Subsidies create other types of problems as well (some other states like Rajasthan and Telangana have also begun offering subsidies to milk producers ranging from Rs.2-4 per litre). They too incentivize inefficiency and hurt the efficient. They distort markets and debase values.
In the case of milk, it hurts efficient players like GCMMF, and also private players like Hatsun (the largest private sector milk producer in India). Both have been more generous towards their milk farmers than either Karnataka or Maharashtra have been. Both have also managed to do this without any subsidies from the government.
Do state governments want to run them to the ground? While players like Nestle with its milk production centre at Moga in Harayana and sugar cooperatives can survive — because they have more than one product to sell — GCMMF and Hatsun have only one product, milk and its derivatives. They are the nation’s pride. But they are more vulnerable to the pressures that subsidies create.
Fortunately, milk production has not declined (see table), despite such financial misadventures. However, the biggest cost for farmers is the cost of keeping cattle alive after their lactation period ends. In this respect, eastern states in India have an advantage (http://www.asiaconverge.com/2017/06/why-the-cattle-slaughter-ban-is-a-bad-idea-mirrors-another-fundamentalist-streak/).
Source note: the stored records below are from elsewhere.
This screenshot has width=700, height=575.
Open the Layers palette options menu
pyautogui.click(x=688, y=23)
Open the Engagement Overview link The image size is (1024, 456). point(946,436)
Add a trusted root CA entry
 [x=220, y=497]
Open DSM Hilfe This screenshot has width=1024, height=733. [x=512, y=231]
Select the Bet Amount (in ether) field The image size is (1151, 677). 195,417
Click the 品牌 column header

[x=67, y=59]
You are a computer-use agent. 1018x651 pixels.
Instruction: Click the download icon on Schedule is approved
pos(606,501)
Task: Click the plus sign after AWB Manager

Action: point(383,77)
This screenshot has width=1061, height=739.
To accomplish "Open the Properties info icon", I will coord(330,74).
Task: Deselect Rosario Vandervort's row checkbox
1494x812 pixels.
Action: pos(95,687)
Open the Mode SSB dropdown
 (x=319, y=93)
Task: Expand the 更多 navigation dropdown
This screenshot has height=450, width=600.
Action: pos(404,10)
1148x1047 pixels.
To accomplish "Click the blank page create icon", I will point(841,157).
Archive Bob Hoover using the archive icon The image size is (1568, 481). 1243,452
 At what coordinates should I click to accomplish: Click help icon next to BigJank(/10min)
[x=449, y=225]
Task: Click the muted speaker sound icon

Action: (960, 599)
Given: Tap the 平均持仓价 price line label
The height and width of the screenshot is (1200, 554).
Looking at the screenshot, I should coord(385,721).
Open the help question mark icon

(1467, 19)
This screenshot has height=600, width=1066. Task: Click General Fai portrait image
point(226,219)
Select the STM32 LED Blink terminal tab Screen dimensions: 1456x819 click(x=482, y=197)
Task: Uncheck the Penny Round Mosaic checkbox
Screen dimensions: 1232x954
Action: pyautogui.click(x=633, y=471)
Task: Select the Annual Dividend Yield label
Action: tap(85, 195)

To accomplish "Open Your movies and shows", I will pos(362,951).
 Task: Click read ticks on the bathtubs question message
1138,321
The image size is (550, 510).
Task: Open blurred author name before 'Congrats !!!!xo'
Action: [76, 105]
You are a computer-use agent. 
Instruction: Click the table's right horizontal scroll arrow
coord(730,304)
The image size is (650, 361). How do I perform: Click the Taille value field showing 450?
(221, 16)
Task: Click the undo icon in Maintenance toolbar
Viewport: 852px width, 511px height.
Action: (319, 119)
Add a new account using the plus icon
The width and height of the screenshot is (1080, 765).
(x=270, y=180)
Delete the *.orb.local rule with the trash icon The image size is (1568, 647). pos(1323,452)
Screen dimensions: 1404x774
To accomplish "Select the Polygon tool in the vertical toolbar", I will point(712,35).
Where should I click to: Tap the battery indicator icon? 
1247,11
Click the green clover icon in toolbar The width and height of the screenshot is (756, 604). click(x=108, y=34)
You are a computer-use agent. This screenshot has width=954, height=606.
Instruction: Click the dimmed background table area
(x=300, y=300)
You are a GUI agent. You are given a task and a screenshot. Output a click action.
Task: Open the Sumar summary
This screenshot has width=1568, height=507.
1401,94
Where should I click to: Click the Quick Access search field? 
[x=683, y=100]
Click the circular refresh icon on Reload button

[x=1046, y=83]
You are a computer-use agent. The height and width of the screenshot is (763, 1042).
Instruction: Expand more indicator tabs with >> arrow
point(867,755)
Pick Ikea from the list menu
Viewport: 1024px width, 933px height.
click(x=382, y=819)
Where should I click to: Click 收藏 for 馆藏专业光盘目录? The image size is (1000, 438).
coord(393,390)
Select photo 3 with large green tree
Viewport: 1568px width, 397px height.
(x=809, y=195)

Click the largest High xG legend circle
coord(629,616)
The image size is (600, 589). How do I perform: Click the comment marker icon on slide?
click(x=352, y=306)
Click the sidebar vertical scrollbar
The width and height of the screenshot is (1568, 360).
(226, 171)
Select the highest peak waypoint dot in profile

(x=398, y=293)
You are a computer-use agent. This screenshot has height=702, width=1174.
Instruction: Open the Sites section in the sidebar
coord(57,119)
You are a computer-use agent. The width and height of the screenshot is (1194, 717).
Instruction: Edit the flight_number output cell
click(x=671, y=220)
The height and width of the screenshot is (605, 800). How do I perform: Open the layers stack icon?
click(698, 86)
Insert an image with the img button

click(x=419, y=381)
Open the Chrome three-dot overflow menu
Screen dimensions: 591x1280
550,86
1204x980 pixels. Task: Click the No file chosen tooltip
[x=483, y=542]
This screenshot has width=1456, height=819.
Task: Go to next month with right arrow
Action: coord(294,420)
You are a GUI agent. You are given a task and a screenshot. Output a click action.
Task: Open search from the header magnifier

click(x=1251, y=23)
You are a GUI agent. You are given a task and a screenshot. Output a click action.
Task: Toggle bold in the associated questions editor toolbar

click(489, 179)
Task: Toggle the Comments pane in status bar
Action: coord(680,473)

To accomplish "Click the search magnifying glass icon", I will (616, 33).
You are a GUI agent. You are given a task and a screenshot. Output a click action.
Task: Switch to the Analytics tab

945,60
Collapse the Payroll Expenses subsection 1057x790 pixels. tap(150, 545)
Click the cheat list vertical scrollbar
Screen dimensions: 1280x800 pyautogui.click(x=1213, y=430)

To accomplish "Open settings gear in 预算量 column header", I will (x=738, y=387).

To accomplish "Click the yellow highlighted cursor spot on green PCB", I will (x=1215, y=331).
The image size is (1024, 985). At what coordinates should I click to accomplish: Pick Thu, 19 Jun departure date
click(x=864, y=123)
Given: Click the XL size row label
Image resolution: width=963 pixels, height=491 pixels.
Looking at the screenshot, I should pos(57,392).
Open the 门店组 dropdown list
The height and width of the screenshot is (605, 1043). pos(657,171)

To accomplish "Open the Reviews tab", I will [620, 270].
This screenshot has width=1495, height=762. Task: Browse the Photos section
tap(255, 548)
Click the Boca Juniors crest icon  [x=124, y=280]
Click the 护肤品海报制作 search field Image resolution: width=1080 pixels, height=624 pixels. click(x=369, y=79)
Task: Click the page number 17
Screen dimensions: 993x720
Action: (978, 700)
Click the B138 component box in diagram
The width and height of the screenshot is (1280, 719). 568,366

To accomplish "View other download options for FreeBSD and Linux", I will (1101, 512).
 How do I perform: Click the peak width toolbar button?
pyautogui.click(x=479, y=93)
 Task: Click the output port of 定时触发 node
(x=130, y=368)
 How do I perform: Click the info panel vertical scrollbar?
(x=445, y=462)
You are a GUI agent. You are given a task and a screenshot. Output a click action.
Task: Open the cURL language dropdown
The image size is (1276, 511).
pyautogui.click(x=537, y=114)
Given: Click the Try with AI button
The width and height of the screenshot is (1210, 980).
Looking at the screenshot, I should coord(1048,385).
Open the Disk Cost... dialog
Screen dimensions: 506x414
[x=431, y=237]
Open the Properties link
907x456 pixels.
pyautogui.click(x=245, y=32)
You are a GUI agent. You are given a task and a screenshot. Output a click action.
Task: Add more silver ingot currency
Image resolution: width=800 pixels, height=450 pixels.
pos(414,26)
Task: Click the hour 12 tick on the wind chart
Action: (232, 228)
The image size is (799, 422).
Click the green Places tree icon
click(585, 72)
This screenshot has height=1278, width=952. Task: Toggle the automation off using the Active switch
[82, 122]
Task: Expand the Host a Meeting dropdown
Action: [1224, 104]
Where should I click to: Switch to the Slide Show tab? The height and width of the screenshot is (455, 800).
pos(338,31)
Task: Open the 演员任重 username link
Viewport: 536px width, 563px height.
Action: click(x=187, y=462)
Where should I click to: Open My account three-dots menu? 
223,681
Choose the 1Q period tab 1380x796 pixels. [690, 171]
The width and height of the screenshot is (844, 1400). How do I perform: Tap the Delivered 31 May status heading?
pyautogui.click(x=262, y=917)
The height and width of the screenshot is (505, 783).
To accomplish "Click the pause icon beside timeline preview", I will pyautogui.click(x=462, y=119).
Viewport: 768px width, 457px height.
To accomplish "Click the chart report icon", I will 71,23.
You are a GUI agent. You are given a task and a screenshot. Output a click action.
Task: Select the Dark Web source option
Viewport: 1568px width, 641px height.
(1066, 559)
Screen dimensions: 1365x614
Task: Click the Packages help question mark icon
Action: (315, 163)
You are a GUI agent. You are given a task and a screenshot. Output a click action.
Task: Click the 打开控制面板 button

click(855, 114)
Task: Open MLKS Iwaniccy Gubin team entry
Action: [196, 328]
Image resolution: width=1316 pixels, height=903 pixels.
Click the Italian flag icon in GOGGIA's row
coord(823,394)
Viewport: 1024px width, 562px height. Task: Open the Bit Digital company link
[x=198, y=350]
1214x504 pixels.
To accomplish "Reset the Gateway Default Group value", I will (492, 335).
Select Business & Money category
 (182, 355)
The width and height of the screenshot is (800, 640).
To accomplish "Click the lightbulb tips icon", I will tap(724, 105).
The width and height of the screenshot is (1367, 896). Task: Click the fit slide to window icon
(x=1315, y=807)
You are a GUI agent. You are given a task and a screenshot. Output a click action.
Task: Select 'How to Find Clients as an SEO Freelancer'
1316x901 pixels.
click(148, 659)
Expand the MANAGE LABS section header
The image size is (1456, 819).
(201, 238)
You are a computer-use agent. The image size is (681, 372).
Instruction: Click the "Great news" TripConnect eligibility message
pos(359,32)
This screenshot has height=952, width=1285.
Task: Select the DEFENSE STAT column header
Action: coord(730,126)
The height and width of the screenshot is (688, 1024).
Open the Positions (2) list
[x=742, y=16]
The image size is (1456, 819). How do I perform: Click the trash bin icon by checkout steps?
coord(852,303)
Their governments have refused to ban the slaughter of non-lactating cattle.
Eventually, India’s policymakers will have to take a call. Do they want milk production to remain efficient, and the farmers to earn more, or will they destroy a dream that propelled Kurien to make India the world’s largest producer of milk (http://www.asiaconverge.com/2019/02/game-india-seven-strategic-advantages-can-steer-india-wealth/)? To produce more milk, you need to reward the farmer, not the owner of cooperatives. GCMMF does that. It pays over 80% of the market price of milk to milk producers. In Maharashtra it is barely 50%, — lower than what private producers pay their milk producers.